• What you need to do: Repeat the records below word for word, but start at the line that contains "This screenshot has height=525, width=651.", stop after the last line, and include nothing else.

[Extracted information Boundary: Start]

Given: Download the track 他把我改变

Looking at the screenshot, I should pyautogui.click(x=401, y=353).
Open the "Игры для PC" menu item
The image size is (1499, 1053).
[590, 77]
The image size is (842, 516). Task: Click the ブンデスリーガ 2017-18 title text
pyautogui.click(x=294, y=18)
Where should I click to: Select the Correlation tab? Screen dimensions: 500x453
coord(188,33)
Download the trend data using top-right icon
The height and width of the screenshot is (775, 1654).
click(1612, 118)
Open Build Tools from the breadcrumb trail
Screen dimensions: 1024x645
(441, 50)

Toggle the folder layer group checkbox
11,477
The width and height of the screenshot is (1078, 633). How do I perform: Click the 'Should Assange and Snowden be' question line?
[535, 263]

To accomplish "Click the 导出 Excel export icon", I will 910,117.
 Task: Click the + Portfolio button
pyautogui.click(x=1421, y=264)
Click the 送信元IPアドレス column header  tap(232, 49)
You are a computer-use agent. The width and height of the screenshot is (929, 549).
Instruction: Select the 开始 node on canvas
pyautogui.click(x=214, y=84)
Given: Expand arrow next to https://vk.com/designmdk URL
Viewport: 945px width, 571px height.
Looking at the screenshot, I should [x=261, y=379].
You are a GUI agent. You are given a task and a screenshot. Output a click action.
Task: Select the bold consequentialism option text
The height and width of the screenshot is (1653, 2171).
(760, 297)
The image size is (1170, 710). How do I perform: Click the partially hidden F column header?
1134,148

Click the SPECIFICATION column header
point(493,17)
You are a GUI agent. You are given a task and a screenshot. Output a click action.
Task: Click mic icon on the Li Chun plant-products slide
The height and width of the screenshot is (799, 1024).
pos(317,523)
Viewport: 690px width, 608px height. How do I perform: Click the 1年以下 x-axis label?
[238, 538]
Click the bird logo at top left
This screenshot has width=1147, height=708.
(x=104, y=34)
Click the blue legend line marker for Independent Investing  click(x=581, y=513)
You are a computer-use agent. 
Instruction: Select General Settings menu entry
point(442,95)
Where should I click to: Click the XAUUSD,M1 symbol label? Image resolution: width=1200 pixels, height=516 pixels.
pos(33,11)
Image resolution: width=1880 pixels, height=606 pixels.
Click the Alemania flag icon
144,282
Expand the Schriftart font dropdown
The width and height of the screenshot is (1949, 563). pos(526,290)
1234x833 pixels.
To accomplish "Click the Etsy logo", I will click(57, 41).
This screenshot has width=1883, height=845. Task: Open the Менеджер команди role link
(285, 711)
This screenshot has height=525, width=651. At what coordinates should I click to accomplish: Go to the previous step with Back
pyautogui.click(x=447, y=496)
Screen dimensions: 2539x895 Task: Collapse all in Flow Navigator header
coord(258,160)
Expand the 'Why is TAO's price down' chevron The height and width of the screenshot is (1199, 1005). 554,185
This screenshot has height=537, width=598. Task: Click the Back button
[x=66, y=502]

[Extracted information Boundary: End]

• Answer for this exercise:
This screenshot has height=525, width=651. At what coordinates should I click to accomplish: Go to the previous step with Back
pyautogui.click(x=447, y=496)
Screen dimensions: 2539x895 Task: Collapse all in Flow Navigator header
coord(258,160)
Expand the 'Why is TAO's price down' chevron The height and width of the screenshot is (1199, 1005). 554,185
This screenshot has height=537, width=598. Task: Click the Back button
[x=66, y=502]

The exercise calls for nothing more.